The holiday season is here. The bells are jingling, carols are playing and gifts are being bought in a frenzy. No matter where we go or what we do, it’s in our face. For many this is a happy time of year, filled with laughter, family, friends and traditions passed through generations. Then there is the rest of us.

You see I love the holidays now that I have children to create traditions with; to create the magic that I always envisioned this time of year to be. I am one of those “crazy” moms who will use cross-country skis to make “sleigh tracks” and jingle bells outside my children’s doors. I want to give them magic. More than anything, I want to give them roots. I want to give them a childhood that they will look back on with a smile. One that they will take bits of and pass down to their own children.

I’m what you might consider an adult orphan. I have no real family to speak of, with the beautiful exception of some very special people who came into my life and stayed. But they aren’t the family I grew up with; ones I can reminisce with about childhood antics or loved ones passed on. No matter how special they are to me, there is still a sense of loneliness that runs deep to my bones as I watch and hear the stories of generations gathering to the table or around the tree.  I have never known what it meant to truly be a part of that; not just an invited outsider. That is not a level of loneliness I ever want my children to feel and one I try to assuage in others who ache as I do.

This time of year brings out the benevolence in our society. We think about those who are homeless, jobless, and hungry more at this time of year than we do any other. We worry about children who will not have a gift to open from Santa on Christmas morning, families that don’t have enough food, that homeless man we see riding his bike all day, every day so that he can stay warm.

Sadly, a week later that same child we insisted deserves a toy for Christmas is busy trying to stay warm because his mom didn’t have money for fuel oil and no one will help her. The family we bought a ham for ate every morsel in moderation to make it last is once again hungry and praying that the food shelf isn’t out of stock. The homeless man? He died of hypothermia after collapsing in exhaustion in his make shift tent. WHY? Can we really call ourselves kind, giving, generous people if the only time we are inspired to give is when we are relentlessly reminded of our excesses? Let’s face it, Christmas is a time of abundance for many. Is it only when our greed is so obvious that we can see what is happening around us?

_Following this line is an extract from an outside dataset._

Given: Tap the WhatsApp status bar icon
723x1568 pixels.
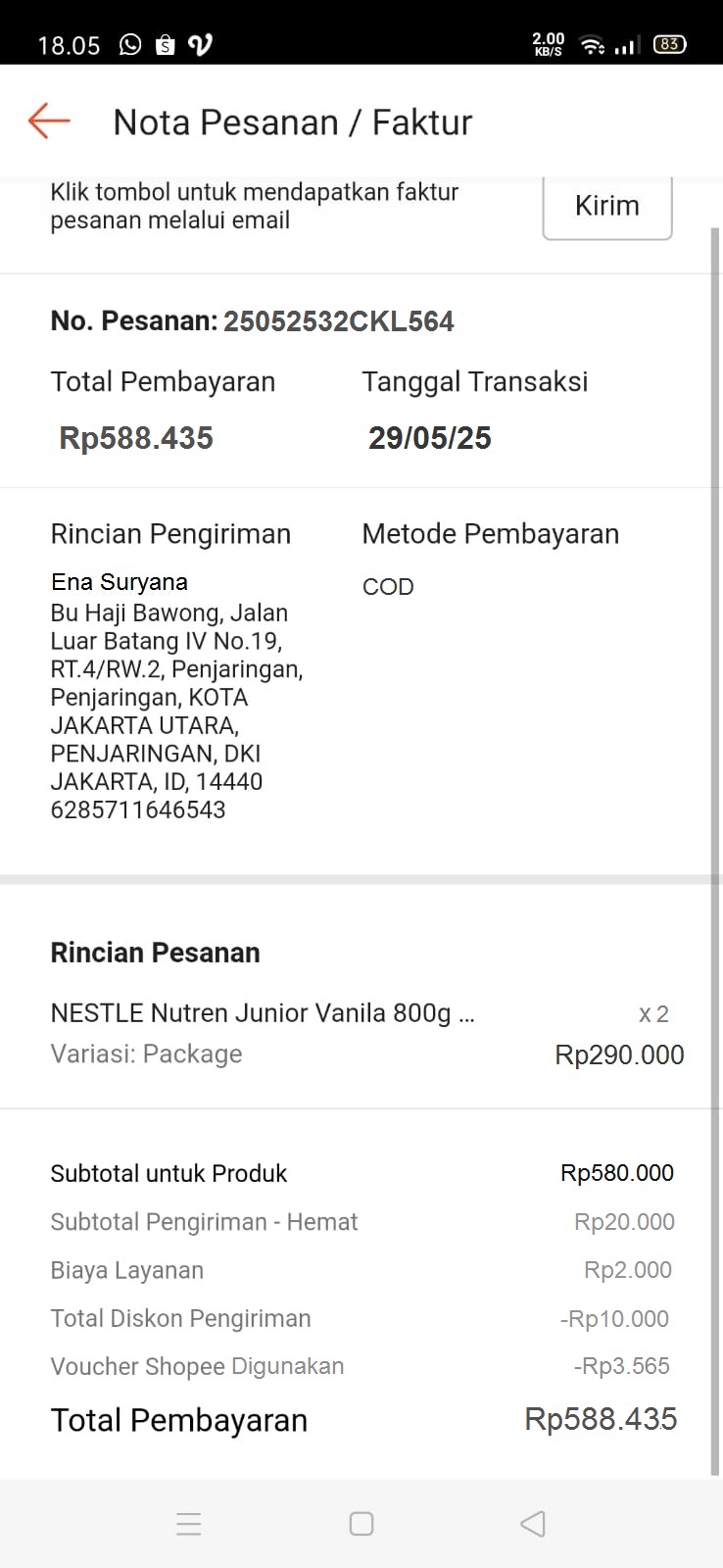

The quotes about being thankful have been flowing through social media but how many of us are TRULY thankful? How many of us look at our lives and say, “Thank you”- and mean it? Or are we too busy tallying up our accomplishments and possessions? Do we think that we don’t have to be thankful because we “earned it?”

Someone gave us a job so we COULD earn it. Someone taught us so we would be worth hiring. Someone, and if you’re like me, a lot of someone’s, came into your life and believed in you enough that you believed in you too. Nothing we have is solely our own. NOTHING.

This post isn’t about trying to make you feel badly or to write a check to some local charity, it’s about making us all, myself included, THINK. It’s about seeing the panoramic view of our lives and finding what truly matters. It’s about getting honest with and about ourselves and being true to the person that so many of us want to be, but get caught up in the race between working and buying that we get off the track we should be on. The only race we really need to win is the one that helps our world become a better place, one life, one heart, one smile at a time.